BY JACK CRABTREE
I thought he was dead. The form lying in the shade next to the round house brought images of Auschwitz to my mind. Papa Piaghi, emaciated and weak, was dying. Our house stands on his ground. Without his blessing, we couldn’t live here in Pinji. He doesn’t understand much if any of the trade language, and my ability to speak Wantakian is pretty weak.
A month ago we left for town for a few weeks, and his daughter, Sena, tended our small garden and looked after our area. To express our thanks, we invited the entire family, Papa Piaghi included, to have lunch at our house. Yesterday Sena told me her father hadn’t eaten in days; he was only drinking water now. “He remembers when you fed us ‘town food’ and says he wants to see you before he dies. Can you come talk to him? It’s his time,” she said.
Flies buzzed around as I sat next to Papa Piaghi, feeling an odd mixture of anger and helplessness at my inability to articulate anything of eternal significance in the Wantakian language. Nagging questions buzzed in my head. Why is this language so difficult? Could I have worked harder before now? How many more will die before we’re able to share this message clearly?
I squeezed his hand, and his lifeless form stirred. With an effort he propped himself up on an elbow and opened his eyes. I told him I was happy to see him, and that I was very sorry. I thanked him for letting our families live on his ground and told him we were so happy to be able to live with his people.
His daughter, Sena, started to cry.
Piaghi looked at me and with an effort whispered, “My sons have all left for town, and only my daughter lives here still. She has looked after us. I’m dying, but you and your family will still be here with my family for a long time.” He pointed to his elderly wife who stood next to Sena and said, “I’m going first; you’ll follow me soon.”
We’ve heard the “first death” in the village is a hard thing, and processing the accompanying emotions will prove a difficult task. We’ve spent years preparing for ministry in Wantakia. We’ve studied the Bible extensively. We’ve learned how to learn another language and culture. We’ve developed extensive strategies for reaching them and helping them grow in maturity in Christ.
Sometimes we dream about what the future could be like here in Wantakia, and we pray these dreams would become a rich reality. But our balloons always burst as this sobering truth descends upon our minds: those wonderful things happen after we learn their language.
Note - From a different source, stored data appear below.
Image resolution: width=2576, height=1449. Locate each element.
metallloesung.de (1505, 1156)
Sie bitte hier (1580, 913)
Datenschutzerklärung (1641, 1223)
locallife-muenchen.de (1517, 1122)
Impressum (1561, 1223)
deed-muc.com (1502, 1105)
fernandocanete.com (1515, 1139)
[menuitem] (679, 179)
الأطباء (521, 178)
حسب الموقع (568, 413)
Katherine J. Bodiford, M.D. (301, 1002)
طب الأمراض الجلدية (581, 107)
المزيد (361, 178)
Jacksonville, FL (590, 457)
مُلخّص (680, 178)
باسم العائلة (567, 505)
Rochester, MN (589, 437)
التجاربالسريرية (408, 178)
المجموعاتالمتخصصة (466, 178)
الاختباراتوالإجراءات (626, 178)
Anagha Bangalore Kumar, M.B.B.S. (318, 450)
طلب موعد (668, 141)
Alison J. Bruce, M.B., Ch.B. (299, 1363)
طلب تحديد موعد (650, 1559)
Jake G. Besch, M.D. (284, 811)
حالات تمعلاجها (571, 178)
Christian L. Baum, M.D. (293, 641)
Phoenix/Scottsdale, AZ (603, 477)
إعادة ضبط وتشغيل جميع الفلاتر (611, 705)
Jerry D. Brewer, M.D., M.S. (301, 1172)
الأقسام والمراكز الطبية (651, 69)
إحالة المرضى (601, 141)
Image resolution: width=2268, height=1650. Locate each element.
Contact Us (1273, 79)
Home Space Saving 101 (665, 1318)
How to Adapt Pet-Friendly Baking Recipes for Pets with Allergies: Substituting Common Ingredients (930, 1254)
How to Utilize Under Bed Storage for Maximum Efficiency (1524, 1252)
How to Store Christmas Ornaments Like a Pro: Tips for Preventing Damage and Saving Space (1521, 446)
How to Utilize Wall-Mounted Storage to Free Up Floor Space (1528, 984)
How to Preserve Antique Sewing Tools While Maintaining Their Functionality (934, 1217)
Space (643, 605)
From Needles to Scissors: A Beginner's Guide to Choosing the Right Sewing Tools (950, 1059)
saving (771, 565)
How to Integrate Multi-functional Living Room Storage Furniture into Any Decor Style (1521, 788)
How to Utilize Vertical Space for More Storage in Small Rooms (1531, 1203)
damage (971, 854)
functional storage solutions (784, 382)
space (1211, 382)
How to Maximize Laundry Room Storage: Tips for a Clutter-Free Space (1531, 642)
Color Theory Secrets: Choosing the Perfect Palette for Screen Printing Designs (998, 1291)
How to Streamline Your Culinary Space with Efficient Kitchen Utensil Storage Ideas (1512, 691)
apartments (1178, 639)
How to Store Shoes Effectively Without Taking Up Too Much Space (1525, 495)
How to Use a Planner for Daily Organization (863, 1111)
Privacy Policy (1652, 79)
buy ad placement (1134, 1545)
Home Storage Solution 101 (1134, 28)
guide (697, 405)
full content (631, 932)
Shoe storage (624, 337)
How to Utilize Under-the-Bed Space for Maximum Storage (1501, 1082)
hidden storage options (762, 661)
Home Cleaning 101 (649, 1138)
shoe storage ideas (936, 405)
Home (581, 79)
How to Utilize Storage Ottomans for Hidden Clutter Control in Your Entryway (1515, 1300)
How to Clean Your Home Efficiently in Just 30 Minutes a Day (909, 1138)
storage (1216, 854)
Our ministry is predicated on fluency, and in theory we understand that a vernacular translation of the Bible and biblical truth explicated in their mother tongue will yield a depth of understanding that’s impossible with a limited trade language. It’s true. It takes longer, but it’s true. Sometimes the truth is hard to swallow.
We understand why Christ wept outside the tomb of his friend Lazarus. Death isn’t pretty. Christ knew that. Christ knew his own death would not be pretty. In fact, in God’s eyes, Christ’s death would be the ugliest in history. So ugly God would be forced to avert his eyes as the sin of the world lay upon his son’s shoulders. Thankfully, Christ rose from the dead, defeated death, and offers life to all. Many haven’t heard of this news, and some are unable to hear unless someone else is willing to go where they live, learn their language, and tell them. Papa Piaghi is still holding on, but his time is soon. We pray he will be one of the last Wantakians to pass into eternity before having an opportunity to clearly hear why the angels could say, “Peace on earth; goodwill to mankind”—the reason for the season.